Palmyra’s magnificent columns, theatre and Agora still stand, however.
At Nimrud, Islamic State dynamited and bulldozed to rubble the 3,000-year-old palace of King Ashurnasirpal, destroyed the statues of winged bulls that flanked the entrance, and reduced to a stump the 50m ziggurat, the tower that had stood sentinel until Islamic State demolished 95 per cent of the remains of the city.
Carved panels were prised from the walls of the palace or smashed and the ruins combed for saleable items. Nimrud had been the heart of the mighty Assyrian empire which, at its height, embraced Turkey and Egypt.
Iraq’s director of antiquities Qais Hussein said the destruction was “worse than we thought”. Expressing the hope the winged bulls could be reconstructed, he said the devastation visited on Nimrud was a “huge loss to Iraqi heritage . . . It is history for all the world.”
Islamic State seized Nimrud in June 2014, when the group captured Mosul and the surrounding countryside, which contains 1,800 of Iraq’s 12,000 registered archaeological sites. The group has also looted many of these sites and smuggled artefacts to earn revenue to sustain its grip on Mosul and Nineveh province.
The destruction of the country’s cultural heritage, which had survived 1,400 years of Muslim rule, began in March 2015. Considered idolatrous by Islamic State, the symbol of Nimrud – the winged bull, a creature with the body of a bull, head of a bearded man, and wings of an eagle – has been systematically removed in a 21st-century iconoclastic spree in Iraq and Syria.
Islamic State complemented its assault on Nimrud by breaking with sledge hammers statues in the Mosul museum and attacking the 2,000-year-old Parthian city of Hatra, both of which remain under the group’s control, hostages to Iraq’s ongoing conflict.

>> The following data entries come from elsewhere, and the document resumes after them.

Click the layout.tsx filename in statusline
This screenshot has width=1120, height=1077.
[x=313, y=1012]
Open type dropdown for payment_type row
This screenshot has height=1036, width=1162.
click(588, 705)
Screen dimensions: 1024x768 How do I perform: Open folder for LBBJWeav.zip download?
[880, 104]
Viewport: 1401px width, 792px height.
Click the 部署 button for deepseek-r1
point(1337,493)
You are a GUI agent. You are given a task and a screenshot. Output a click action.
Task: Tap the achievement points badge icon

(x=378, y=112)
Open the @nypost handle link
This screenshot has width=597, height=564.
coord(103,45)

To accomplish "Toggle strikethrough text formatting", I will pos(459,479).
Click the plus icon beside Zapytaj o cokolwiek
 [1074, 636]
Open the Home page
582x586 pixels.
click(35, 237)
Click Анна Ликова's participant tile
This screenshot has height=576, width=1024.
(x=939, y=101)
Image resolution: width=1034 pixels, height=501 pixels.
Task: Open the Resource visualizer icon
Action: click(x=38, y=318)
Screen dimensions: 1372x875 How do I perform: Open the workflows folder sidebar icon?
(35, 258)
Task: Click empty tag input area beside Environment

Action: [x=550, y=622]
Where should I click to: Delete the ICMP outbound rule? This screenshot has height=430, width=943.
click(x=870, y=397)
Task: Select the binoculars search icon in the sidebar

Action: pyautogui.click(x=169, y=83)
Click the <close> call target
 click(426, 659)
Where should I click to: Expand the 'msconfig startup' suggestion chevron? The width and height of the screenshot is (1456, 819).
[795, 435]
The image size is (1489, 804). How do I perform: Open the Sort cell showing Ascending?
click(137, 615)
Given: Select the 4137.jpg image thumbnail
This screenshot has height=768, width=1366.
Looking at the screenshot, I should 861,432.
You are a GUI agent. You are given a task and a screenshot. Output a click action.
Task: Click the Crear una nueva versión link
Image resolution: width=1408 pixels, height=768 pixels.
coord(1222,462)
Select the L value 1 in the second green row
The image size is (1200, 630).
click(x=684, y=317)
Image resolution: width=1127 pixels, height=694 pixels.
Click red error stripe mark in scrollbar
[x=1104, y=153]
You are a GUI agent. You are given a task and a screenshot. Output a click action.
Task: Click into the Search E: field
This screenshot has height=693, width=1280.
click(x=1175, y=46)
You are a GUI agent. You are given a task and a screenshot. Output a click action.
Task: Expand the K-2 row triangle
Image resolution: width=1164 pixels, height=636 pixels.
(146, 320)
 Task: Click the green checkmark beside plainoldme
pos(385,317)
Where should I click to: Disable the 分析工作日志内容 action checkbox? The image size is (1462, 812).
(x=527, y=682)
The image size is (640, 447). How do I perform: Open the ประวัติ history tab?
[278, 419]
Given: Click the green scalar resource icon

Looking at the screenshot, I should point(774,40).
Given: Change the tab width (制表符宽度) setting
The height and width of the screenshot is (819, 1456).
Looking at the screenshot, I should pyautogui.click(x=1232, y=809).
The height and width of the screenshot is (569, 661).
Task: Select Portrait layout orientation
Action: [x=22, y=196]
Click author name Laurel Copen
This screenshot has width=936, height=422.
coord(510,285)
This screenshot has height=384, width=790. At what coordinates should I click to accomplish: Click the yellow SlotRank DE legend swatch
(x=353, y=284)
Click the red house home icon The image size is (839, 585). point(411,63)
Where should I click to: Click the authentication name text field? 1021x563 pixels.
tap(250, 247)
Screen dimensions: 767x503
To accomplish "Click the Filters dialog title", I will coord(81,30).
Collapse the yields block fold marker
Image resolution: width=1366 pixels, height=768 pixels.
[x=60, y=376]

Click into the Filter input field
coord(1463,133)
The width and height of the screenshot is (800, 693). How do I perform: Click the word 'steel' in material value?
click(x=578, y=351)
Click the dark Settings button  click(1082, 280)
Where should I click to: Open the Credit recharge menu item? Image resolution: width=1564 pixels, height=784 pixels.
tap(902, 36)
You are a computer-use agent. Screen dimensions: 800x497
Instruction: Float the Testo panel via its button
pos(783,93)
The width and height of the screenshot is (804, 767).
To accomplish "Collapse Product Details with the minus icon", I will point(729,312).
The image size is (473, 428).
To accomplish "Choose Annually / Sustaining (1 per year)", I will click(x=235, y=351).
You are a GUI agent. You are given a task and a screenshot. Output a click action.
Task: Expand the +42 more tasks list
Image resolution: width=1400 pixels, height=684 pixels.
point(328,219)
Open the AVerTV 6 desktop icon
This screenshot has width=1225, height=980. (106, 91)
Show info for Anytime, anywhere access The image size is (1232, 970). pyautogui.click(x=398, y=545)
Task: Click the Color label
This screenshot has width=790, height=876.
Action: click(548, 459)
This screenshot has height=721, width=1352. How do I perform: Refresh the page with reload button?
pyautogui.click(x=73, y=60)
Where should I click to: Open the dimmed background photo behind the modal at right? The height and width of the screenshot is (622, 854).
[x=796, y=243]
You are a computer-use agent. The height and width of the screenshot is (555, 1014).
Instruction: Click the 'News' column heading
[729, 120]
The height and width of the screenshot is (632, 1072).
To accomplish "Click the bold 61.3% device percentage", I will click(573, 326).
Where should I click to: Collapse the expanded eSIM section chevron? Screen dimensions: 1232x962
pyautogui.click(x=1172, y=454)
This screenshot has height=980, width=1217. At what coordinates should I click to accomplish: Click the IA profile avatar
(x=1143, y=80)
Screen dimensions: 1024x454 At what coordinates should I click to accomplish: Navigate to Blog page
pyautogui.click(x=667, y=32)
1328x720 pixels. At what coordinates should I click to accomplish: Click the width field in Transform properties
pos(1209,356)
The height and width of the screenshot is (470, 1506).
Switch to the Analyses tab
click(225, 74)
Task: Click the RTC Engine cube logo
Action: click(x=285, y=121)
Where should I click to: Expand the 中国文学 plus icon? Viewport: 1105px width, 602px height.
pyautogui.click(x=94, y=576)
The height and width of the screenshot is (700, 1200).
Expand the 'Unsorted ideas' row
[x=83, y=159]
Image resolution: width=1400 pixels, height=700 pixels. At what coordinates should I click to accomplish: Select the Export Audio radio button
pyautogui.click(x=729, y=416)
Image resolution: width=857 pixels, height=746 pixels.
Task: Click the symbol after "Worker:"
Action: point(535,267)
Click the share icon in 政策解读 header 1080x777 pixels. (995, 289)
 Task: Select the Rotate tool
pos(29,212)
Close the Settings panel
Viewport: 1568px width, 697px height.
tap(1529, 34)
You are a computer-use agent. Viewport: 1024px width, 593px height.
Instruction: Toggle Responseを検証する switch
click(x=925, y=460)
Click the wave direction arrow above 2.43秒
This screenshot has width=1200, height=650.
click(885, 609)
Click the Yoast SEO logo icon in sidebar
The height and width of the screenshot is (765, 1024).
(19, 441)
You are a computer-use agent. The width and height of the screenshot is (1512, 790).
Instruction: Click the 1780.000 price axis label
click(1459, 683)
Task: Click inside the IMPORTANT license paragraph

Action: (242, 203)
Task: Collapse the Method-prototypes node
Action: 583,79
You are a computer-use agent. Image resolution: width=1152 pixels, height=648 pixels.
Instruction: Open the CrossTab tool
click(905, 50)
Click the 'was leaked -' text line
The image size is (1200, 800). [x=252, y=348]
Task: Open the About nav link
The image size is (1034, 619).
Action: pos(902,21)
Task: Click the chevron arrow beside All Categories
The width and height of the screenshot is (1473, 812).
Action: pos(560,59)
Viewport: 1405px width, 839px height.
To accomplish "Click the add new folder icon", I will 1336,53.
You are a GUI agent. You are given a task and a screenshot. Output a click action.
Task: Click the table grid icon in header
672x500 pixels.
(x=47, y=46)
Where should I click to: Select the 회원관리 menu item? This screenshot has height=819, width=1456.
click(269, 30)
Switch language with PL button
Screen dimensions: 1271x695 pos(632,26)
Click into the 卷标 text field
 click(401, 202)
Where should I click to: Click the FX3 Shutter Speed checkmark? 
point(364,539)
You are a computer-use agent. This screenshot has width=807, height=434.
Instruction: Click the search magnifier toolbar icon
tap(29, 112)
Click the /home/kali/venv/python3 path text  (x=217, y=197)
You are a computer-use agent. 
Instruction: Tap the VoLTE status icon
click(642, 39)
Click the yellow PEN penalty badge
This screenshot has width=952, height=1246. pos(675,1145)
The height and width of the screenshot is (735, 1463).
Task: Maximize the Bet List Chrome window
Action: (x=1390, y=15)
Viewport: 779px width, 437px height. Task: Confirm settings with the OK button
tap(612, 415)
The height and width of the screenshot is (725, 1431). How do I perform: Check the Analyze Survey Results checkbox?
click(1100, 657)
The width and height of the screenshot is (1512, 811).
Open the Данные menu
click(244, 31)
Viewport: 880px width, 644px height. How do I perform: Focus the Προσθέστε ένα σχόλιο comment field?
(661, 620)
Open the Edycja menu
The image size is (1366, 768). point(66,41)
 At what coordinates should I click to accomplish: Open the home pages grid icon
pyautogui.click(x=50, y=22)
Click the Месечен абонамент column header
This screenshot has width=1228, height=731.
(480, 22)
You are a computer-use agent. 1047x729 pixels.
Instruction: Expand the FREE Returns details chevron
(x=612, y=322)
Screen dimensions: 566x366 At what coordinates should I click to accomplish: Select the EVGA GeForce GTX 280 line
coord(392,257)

The extent of the damage to the museum and Hatra can only be assessed when Islamic State is expelled.
There is more to Islamic State’s onslaught on cultural heritage than eradicating idolatrous relics. The group seeks to eliminate seminal epochs in Iraq’s history with the aim of erasing the historic memory of subjects and filling their minds with Islamic State ideology.
Fortunately, Nimrud, initially excavated in the mid-19th century, has not been uncovered entirely and fresh Assyrian built relics, artefacts and statuary may still be found. Furthermore, most major items have been removed from Nimrud.
Magnificent Assyrian winged bulls, wall reliefs, frescoes, tablets, and ivory furniture reside in the Iraqi national museum in Baghdad, while museums in Britain, France and the US, beneficiaries of colonial expropriation, display Assyrian pieces.
Nimrud is a Unesco heritage site and one of the most important archaeological sites on Earth. Unesco condemned the onslaught as a war crime, a charge that could be submitted to the International Criminal Court, which this year tried and sentenced Malian jihadi Ahmed al-Faqi al-Mahdi to nine years imprisonment for the 2012 destruction of nine mausoleums and the door of a mosque in Timbuktu.
Iraq’s national museum and ancient sites fell to looters following the 2003 US invasion and occupation during which al-Qaeda established an Iraqi branch, the parent of Islamic State, which was founded by Abu Bakr al-Baghdadi and fellow prisoners while they were being held at Abu Ghraib and Bocca prisons.